I did notice that most of the pubs / bars have really increased the number of beers they have on tap in the last few years.

Scott


----------



## scotsdalebrewery (28/5/06)

With redoak you get what you pay for - you pay lots but you get lots - IMHO.


----------



## sah (28/5/06)

scotsdalebrewery said:


> With redoak you get what you pay for - you pay lots but you get lots - IMHO.
> [post="129839"][/post]​



And if you are a beer junky this means a big hit to the hip pocket :beerbang:

I wouldn't want to scare anyone off though.

Scott


----------



## big d (28/5/06)

Some positive some negative reviews.Do they sell beer interstate so on my travels i may bump into there beers to try.?

Cheers 
Big D


----------



## sah (28/5/06)

big d said:


> Some positive some negative reviews.Do they sell beer interstate so on my travels i may bump into there beers to try.?
> [post="129851"][/post]​



There exist a few interstate stockists, see http://www.redoak.com.au/downloads/RedoakStockists.htm

They also ship stubbies direct, but the destinations are limited?, see
http://www.redoak.com.au/BuyingRedoakBeer.htm

Scott


----------



## big d (28/5/06)

Unfortunately looks like im in the two state and one territory west of the divide so i miss out.May have to factor in an eastern state trip one day.

Cheers
D


----------



## lucas (28/5/06)

I recommend the Honey Ale. I tried it at beertopia and it was fantastic, crapped all over 'bees knees'. sadly it doesnt appear to come in bottles


----------



## Jens-Kristian (29/5/06)

SWMBO and myself went to the Nelson in November last year. After having spent the preceeding 48 hours in transit going from Denmark through London (where we went to Ye Old Cheshire Cheese for lunch and a couple of pints) and then on to the flight from hell. Seriously, no-one above the height of 1.65 was comfortable on that plane due to the seats being much, much too close to eachother. I'm 1.86 and didn't get a wink of sleep.

Going to The Lord Nelson felt like I was finally in a spot I could once again survive in. 

Good beers. We only had two at the pub, Trafalgar Pale Ale and Three Sheets, both of which were great beers. Can't comment all that much on them as the only thing I can really remember about them was that they brought bliss to me. Until then I had been worried if it was even possible to get good beer in Australia. We only manage two beers, because we had to catch a train to Melbourne. I could have stayed all night otherwise. 

It's definitely a place I want to come back to!

In Melbourne, the best I saw was The Charles Dickens, but it would have been great if they had a brewery as well.
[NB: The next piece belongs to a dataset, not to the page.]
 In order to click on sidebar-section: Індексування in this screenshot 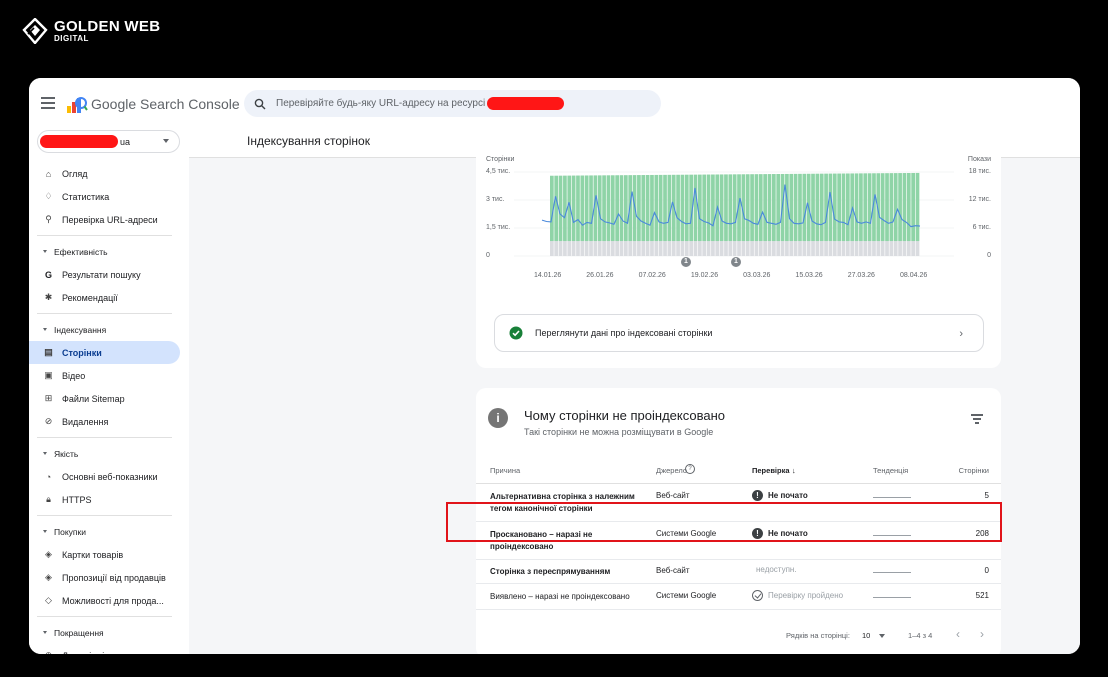, I will do `click(109, 330)`.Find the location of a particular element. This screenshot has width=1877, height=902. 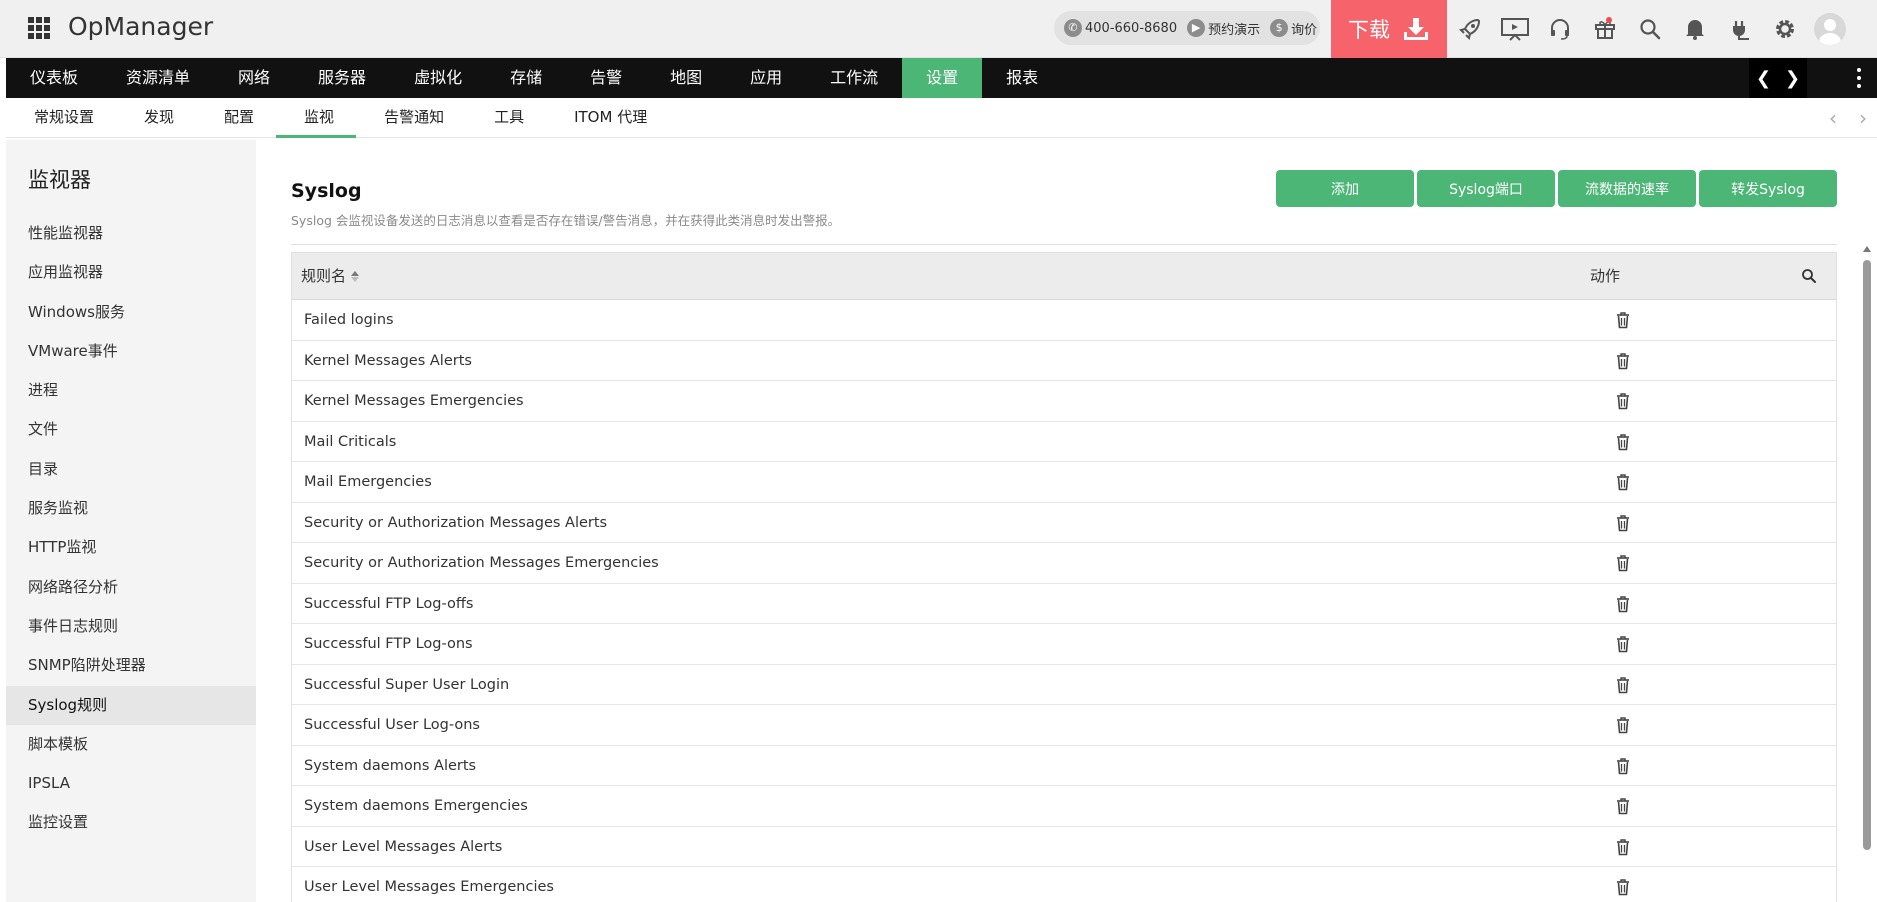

They easily have the atmosphere to live up to it.

Cheers,

Jens-Kristian


----------



## Boots (29/5/06)

I've been to Redoak a few times now (not recently though) and every time i went, there wasn't a beer that i didn't like. I particularly remember enjoying the organic pale ale and oatmeal stout. I can't remember the other beers i tried (there were a few) unfortunately.

Yes it's expensive ... but what do you expect. It's a boutique brewery in the heart of the Sydney CBD, with a white tablecloth restaurant serving fine food. They are aiming at a particular segment of the market and good on them for doing that. (having said that, I've seen their 6pack prices and from memory feel that for that price ... I would stick to going in and getting it fresh / well looked after out of the tap)

I'll say one thing, their staff were excited about their beer and keen to talk about it, which is sadly absent in a lot of the brewpubs I've been to around australia.


----------



## sinkas (29/5/06)

big d said:


> Unfortunately looks like im in the two state and one territory west of the divide so i miss out.May have to factor in an eastern state trip one day.
> 
> Cheers
> D
> [post="129857"][/post]​




Dont worry too much Big D, im sure the overcharging mo-fo's at the IBS in perth will stock it soon, and a obscenely inflated price.


----------



## Curry (13/6/06)

Hey Guys,

Having just visited the Redoak Caf for the first time, I thought it would be good to share my thoughts bearing in mind Im no expert.

The first thing you should know is they have lots of seasonals, 17 to be exact. Coupled with the standard menu of 12 makes for a lot of choice.

Anyway I managed to down 7 plus a few mouthfuls of a couple more; my thoughts:

Bavarian Pilsener: a very easy beer to drink, very crisp but all in all not a wow beer.
Organic Pale Ale: you can definitely taste the fruity character coming out of the hops, easy to drink, but once again nothing special
Hefeweizen: this looked more like a Cristalweizen than a Hefeweizen, my least favourite due to the lack of taste
Rauch Bier: let it be know that I had never had a Rauch styled beer before, and I was very curious when the waitress said it will taste like smoked salmon. WOW! I have never tasted anything like this before; the smoked flavour is very strong. Definitely my pick of the night.
St Nicholas: as soon as I drank this beer it reminded me of a Belgium that I had tried, as my memory was starting to go at this point it became hard for me to remember but I likened it to the Hoegaarden Forbidden Fruit. A strong beer at 9.2%
Weizen Dopplebock: now this is a much better weizen, you can definitely taste the banana esters coming out and its strong at 8.4%
Belgium Choc-Cherry Stout: full of flavour is the only way to describe this one and they are not wrong when they say it has a black forest cake aroma to it. 
Of the other ones I tried with only a few mouthfuls:
Honey Ale: A very light and easy to drink beer, rather crisp.
Framboise Froment: lots of taste to this one but I dont think I could drink many of them. Im not sure if they were trying to do a lambic with this one.
Blackberry Hefeweizen: I must give them credit for this one as I have never tried a flavoured weizen before and once again this one was full of flavour, not bad really.

All in all my thoughts of the place were positive when it came to the beer and service. My advice would be to bypass the standard stock beers and head straight to the unique styles like the Blackberry Hefeweizen or the Rauch. Ill second what Boots said about the staff, they are definitely engaged and want to talk about there product. My only downside with the place was the food, we elected against the dinner menu as the choice wasnt that great and the price was a bit on the high side. We did however have some bar snacks which were okay but nothing great. My recommendation would be to drink some beers, walk two doors down to Oportos then come back for some more beers.
Two links that you might want to look at before you go:
Regular beer Menu
Special Beer Menu

Cheers

Curry


----------